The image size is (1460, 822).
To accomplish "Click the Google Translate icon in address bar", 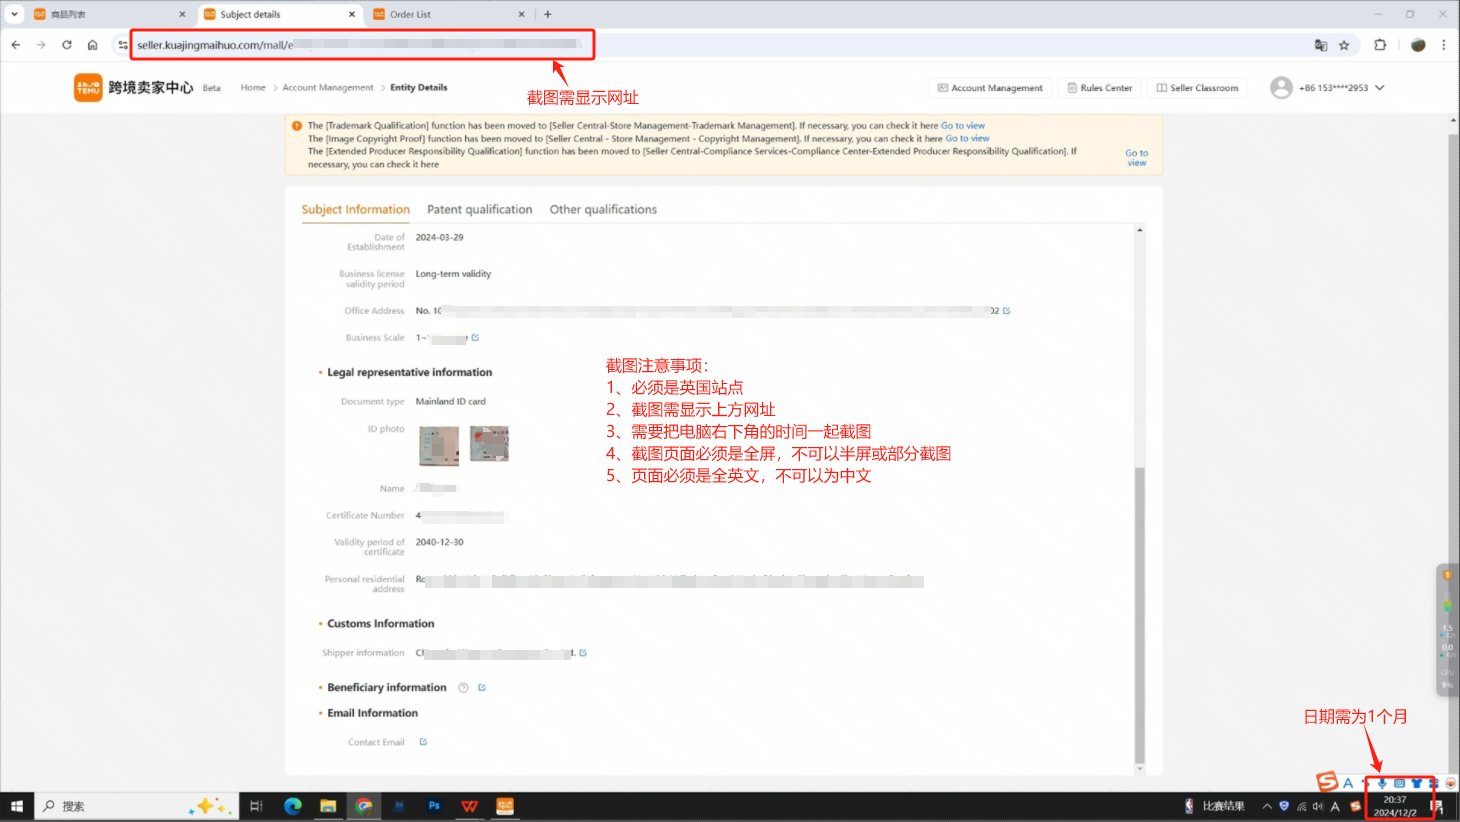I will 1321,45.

* * *

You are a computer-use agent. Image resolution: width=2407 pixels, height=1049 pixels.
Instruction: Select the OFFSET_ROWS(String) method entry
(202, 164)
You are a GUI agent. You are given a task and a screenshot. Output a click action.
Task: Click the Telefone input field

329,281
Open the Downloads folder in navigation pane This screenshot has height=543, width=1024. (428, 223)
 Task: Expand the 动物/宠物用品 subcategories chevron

__The task__. Look in the material above for the line with "Open the Downloads" and the line with "Task: Expand the", and transcribe exactly those lines and all lines between them, nothing more.

__Answer below__.
Open the Downloads folder in navigation pane This screenshot has height=543, width=1024. (428, 223)
 Task: Expand the 动物/宠物用品 subcategories chevron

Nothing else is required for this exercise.